WHAT TO WORK ON:
Gather every line in the rows below that contains the string "axis" and list each one in full.

INPUT MATERIAL:
———

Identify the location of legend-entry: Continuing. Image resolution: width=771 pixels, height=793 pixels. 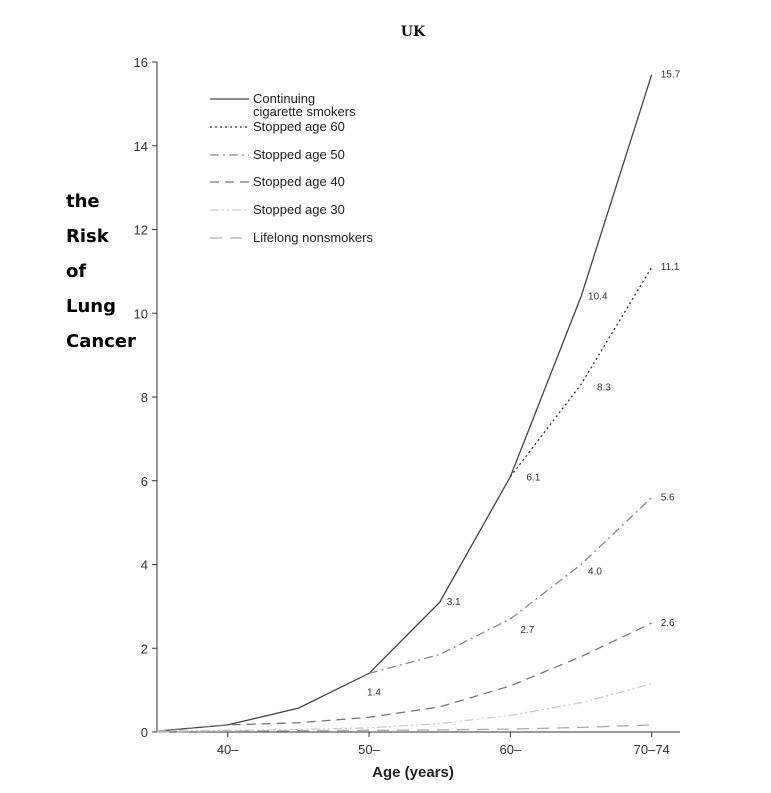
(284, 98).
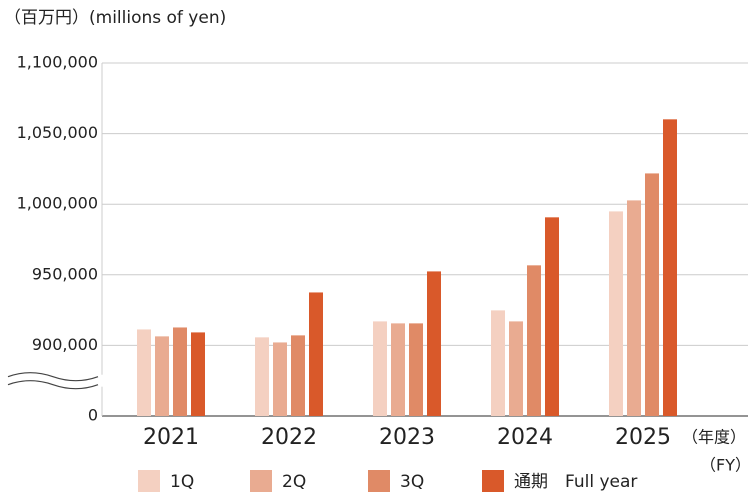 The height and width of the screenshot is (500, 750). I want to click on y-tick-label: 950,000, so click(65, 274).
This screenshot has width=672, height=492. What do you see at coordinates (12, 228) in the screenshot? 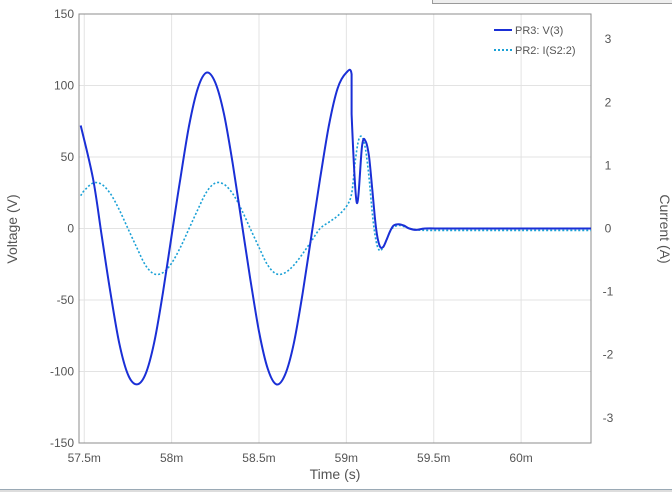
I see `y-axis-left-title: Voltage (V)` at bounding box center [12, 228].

———

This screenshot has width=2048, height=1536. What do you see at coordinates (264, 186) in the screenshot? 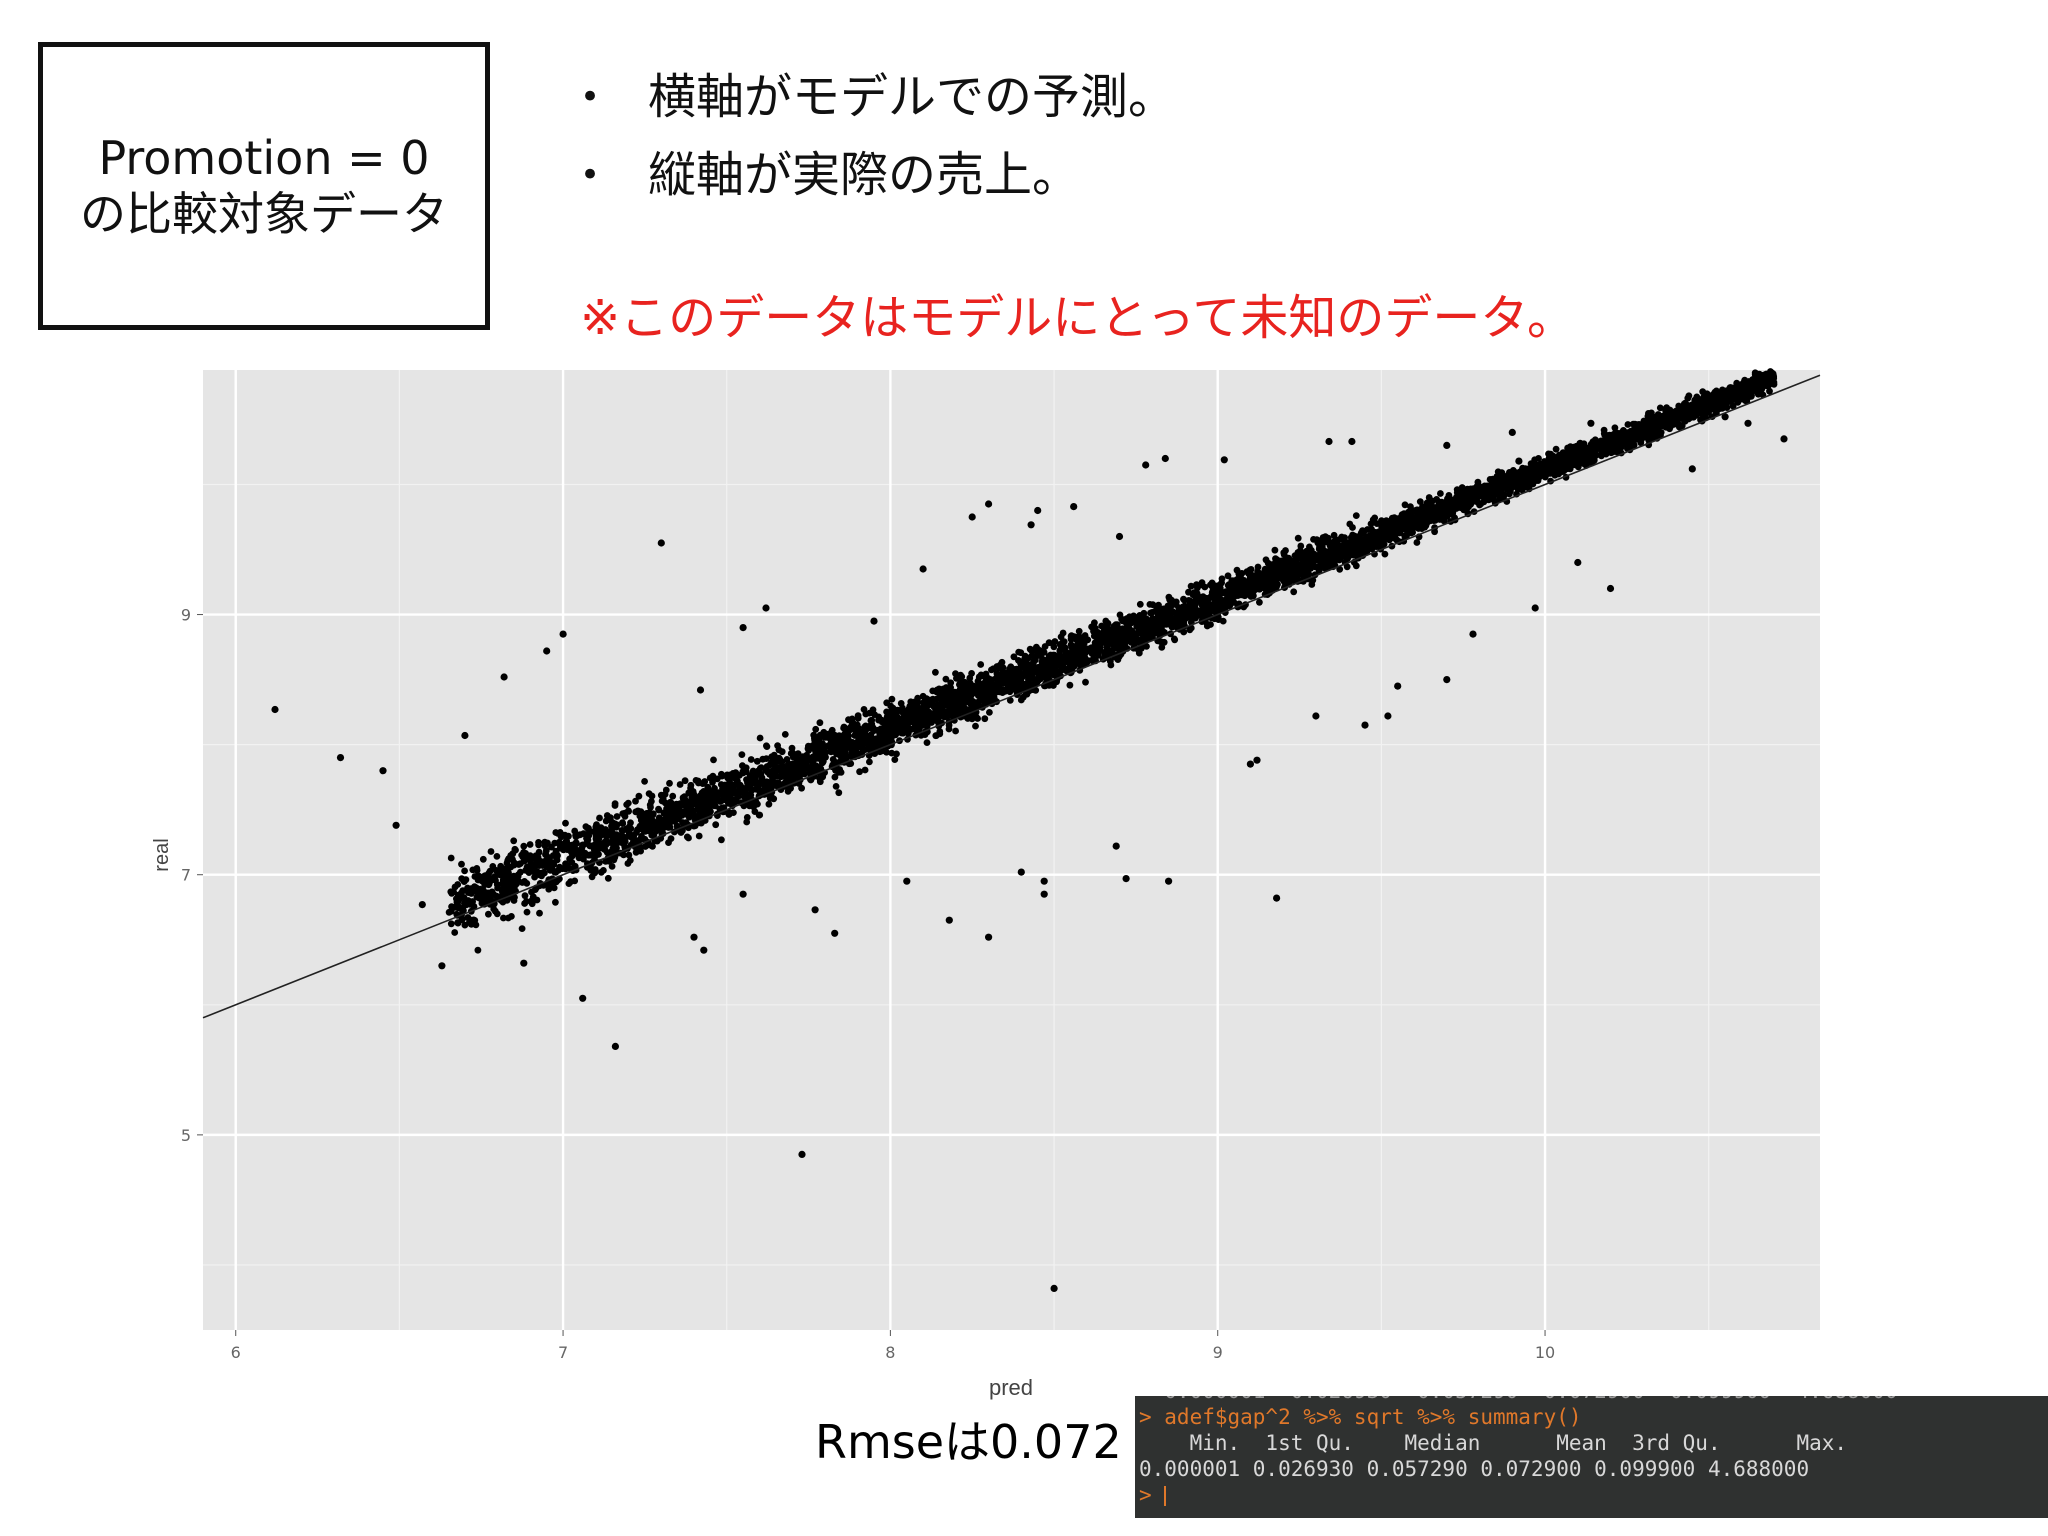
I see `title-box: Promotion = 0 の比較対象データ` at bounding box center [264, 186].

———

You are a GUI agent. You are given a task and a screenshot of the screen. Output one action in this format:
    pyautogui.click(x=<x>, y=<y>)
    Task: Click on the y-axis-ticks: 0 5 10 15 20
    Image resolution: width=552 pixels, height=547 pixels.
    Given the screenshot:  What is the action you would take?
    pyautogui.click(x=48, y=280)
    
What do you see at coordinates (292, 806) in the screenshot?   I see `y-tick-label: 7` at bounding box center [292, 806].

———

TASK OUTPUT:
I see `y-axis-left-title: Voltage (V)` at bounding box center [12, 228].
    Task: Click on the y-axis-ticks: 0 5 10 15 20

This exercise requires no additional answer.